HIPAA also requires that covered entities apply “appropriate administrative, technical, and physical safeguards to protect the privacy of clinical records and other protected health information (PHI) for whatever period such information is maintained by a covered entity, including through disposal.” HIPAA requirements preempt state laws only if states require shorter retention periods.
In addition, the Centers for Medicare & Medicaid Services require records of providers submitting cost reports to be retained in their original or legally reproduced form for a period of at least five years after the closure of the cost report. Because the stakes are high for noncompliance, it is prudent to have the practice’s legal counsel review policies for retention of compliance documentation.
Regardless of Storage Space, Confidentiality is Key
In addition to statutory requirements, a practice should consider its available resources and the cost to maintain documents for an extended period of time. Some practices may have all patient charts stored on-site; others may have to store some charts off-site due to physical storage space limitations.
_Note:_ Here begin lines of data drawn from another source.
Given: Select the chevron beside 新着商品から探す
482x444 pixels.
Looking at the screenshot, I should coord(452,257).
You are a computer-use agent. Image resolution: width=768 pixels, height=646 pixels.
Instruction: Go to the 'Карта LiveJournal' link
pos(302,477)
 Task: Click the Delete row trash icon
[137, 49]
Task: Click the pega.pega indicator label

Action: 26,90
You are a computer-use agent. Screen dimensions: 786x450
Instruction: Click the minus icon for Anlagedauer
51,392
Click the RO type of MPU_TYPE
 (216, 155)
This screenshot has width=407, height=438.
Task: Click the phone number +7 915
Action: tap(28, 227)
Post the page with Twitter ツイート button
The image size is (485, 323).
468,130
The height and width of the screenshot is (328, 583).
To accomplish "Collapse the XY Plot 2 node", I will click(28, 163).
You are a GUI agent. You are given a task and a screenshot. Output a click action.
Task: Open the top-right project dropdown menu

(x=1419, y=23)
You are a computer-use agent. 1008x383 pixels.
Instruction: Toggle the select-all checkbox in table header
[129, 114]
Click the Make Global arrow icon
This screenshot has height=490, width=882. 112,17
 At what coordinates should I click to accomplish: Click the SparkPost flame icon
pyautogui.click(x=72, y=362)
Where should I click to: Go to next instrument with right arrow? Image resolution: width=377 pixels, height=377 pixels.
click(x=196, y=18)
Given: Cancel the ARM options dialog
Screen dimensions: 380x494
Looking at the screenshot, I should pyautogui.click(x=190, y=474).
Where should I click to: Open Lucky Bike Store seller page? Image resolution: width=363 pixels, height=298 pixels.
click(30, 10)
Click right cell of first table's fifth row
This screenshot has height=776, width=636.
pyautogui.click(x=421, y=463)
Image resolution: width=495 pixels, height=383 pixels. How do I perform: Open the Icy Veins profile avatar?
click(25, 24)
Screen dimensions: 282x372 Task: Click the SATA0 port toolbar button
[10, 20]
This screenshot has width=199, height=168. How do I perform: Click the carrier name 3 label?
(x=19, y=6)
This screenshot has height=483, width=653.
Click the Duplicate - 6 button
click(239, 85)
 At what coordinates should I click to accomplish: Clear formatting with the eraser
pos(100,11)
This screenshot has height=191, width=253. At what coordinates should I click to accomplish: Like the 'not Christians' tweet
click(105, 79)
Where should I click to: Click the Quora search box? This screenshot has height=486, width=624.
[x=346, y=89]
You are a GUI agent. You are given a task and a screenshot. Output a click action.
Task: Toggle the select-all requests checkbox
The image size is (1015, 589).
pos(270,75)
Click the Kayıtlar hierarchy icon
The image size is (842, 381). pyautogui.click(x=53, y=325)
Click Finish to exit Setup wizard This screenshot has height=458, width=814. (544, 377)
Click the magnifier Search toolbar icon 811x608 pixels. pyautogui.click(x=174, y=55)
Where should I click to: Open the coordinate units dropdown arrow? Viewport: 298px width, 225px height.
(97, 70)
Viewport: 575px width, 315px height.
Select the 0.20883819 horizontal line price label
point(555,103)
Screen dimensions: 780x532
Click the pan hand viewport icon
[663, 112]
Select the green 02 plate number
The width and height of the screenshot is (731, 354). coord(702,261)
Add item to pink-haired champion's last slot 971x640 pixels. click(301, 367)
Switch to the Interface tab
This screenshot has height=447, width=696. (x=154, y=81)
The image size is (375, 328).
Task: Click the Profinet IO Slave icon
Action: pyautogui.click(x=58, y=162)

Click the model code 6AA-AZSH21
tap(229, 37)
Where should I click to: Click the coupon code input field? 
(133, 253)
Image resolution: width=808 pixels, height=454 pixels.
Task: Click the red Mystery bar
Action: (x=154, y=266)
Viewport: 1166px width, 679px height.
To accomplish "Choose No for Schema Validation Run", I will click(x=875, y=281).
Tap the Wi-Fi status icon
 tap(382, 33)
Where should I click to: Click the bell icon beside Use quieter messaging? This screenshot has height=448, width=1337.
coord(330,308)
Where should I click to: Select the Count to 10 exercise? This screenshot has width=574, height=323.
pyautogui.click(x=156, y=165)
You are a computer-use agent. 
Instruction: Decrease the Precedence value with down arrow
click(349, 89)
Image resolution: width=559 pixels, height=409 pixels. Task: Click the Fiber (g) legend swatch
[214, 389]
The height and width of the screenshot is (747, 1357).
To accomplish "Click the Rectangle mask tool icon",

With the transition to electronic records, physical storage space for patient records will become much less of an issue. However, electronic storage brings with it security and patient privacy risks. Backing up electronic clinical records is imperative, as is keeping the back-up documents off-site for safeguarding.
D.C. practices must protect patient information from breach or destruction—regardless of format. Security procedures should ensure that on-site or off-site physical storage environments for clinical records, whether in hard copy or electronic format, are kept secure. They also must be protected from physical damage, destruction or unauthorized disclosure so that patient confidentiality is not jeopardized. The importance of record encryption cannot be stressed enough with electronic health records.
Most states permit healthcare entities to charge
a reasonable copying fee for patient records.